I thought I'd share my daily web habits. I like "jog" better than surfing or browsing, since it's more of a regular routine, like a jog around the neighborhood. (Actually, I don't ever really "jog" - at most a brisk walk. During the last local elections, someone asked me if I "was running" - which in Hebrew is the same as "do you run". I said, "look at me, does it look like I run?")

I've been using the internet for quite a while, back to around 1993. For a while I used bookmarks/favorites to mark those sites where I wanted to return to visit often. But recently, I've begun taking advantage of the wonderful technology of RSS, which allows you to "subscribe" to web sites that publicize their changes. Some people use software to read their RSS feeds, but I prefer web based, since I check them both at home and work. So the first site I visit is My Yahoo! which contains many (most?) of the sites that I visit daily. It's very convienent, since I can very quickly see which sites have new content.

So on My Yahoo!, what do I check? First, the news. Ynet is the only Israeli site with an RSS feed of their own. But I also visit HaAretz regularly. And when I want to follow a breaking news story, or just see what's been going on in the past hour or so, I go to Fresh. Fresh has up to the minute headlines from most Israeli news sources (in Hebrew.) My Yahoo also has headlines from Reuters, so I can keep up with what's going on in the rest of the world.

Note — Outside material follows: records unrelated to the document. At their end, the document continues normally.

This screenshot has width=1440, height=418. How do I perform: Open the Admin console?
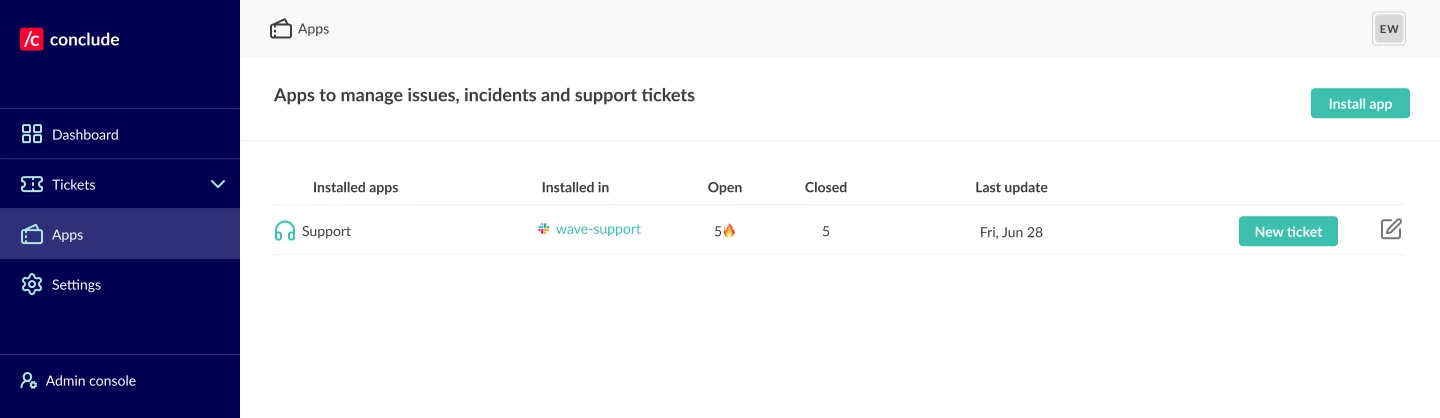click(x=90, y=381)
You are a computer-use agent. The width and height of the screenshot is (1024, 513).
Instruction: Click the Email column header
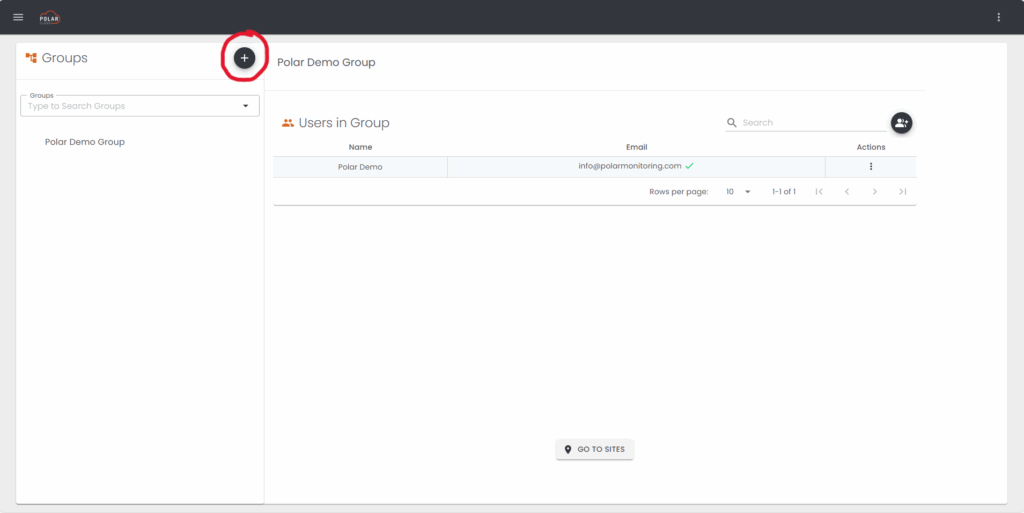point(636,147)
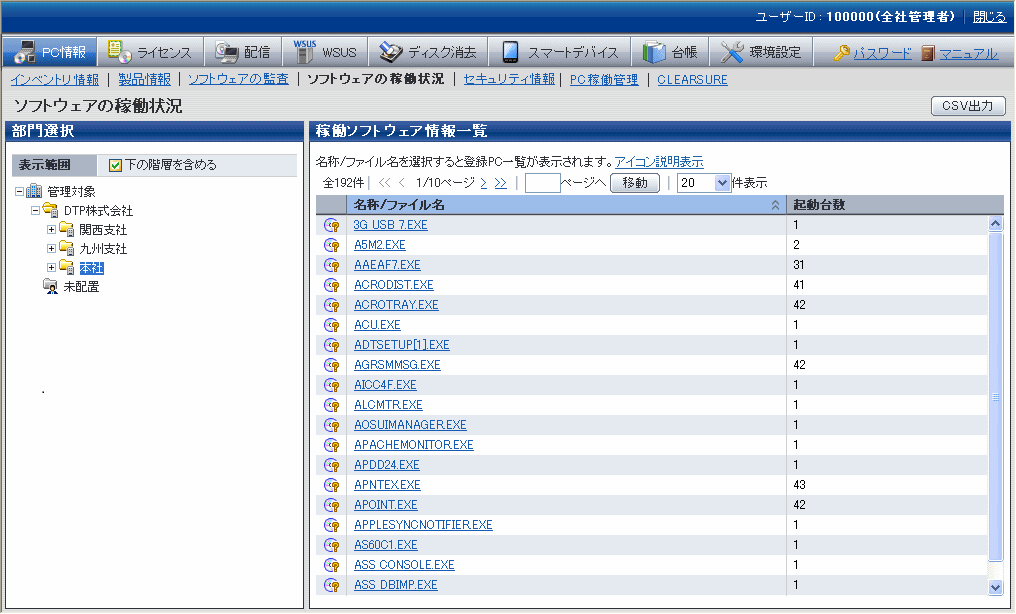Click the パスワード key icon
The height and width of the screenshot is (614, 1016).
[842, 53]
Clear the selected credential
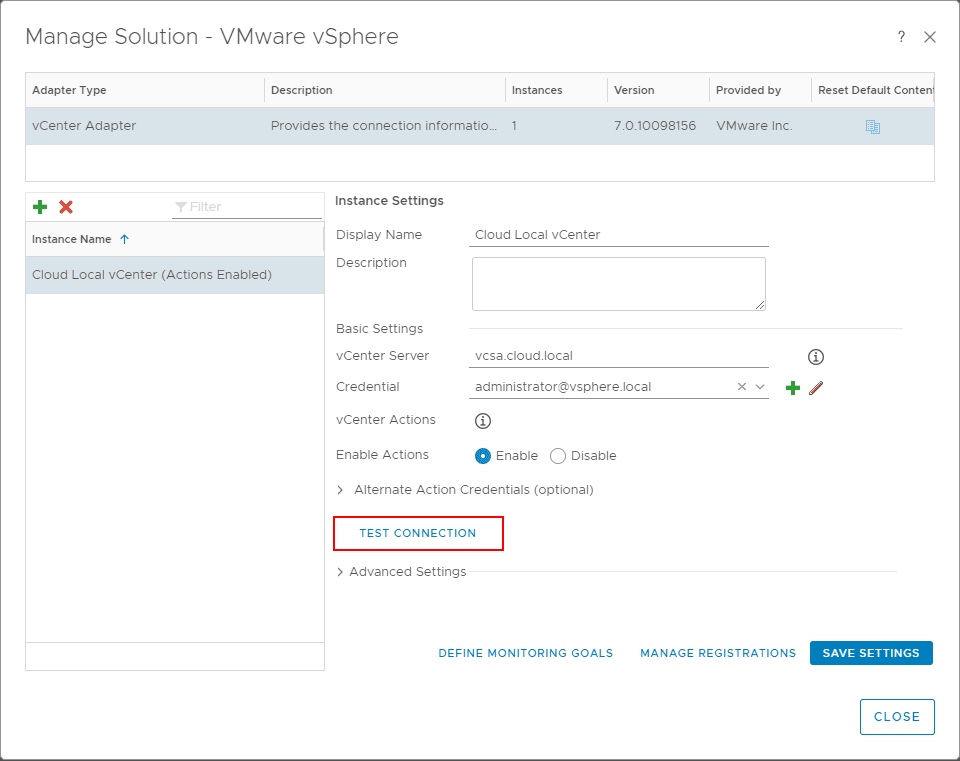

Then comes the blogs. My regulars:

  • Chayyei Sarah. In a way, this one got me interested in the world of blogging. We have a common friend in Jerusalem, and when we had a shabbat meal together, she mentioned something (which I've long forgotten) that I wanted to lookup after shabbat. When I tried finding it on Google, I came across her blog, which led me to others, which led me to starting my own, etc.
  • Lamed. Lamed is run by a friend, neighbor and teacher, and on a daily basis has an interesting link about something in the Jewish and/or educational world.
  • An Unsealed Room. I've been following Allison Kaplan Sommer since the Gulf War (before she was a Sommer). I've always enjoyed her writing, and was pleased to come across her blog when I was looking for gossip about the management changes at the Jerusalem Post.
  • Treppenwitz. We live in the same town, although I don't think we've ever met. Constantly good writing, daily updates, interesting pictures, and often gives me cause to comment. A real leader in this field.
  • Ben Chorin. Another fellow resident (although this one I've finally met!). A fascinating thinker with much to say. After hearing him speak in public, I'm even more impressed. He's leading some amazing changes in this country - someone to watch.
  • Bloghead and Hirhurim. These two are so prolific and update their blogs so much, that I can't read every post. But to follow trends in the Jewish world, you can count on them.
  • The Slumbering Lungfish. Lore Fitzgerlad Sjoberg deserves (and I hope will get) a post of his own. Perhaps the funniest guy on the internet. I used to await weekly his new Ratings, but now that it's not being updated (although, Lore, if you read this, it's never too late to start again), I can still count on his blog to make me laugh.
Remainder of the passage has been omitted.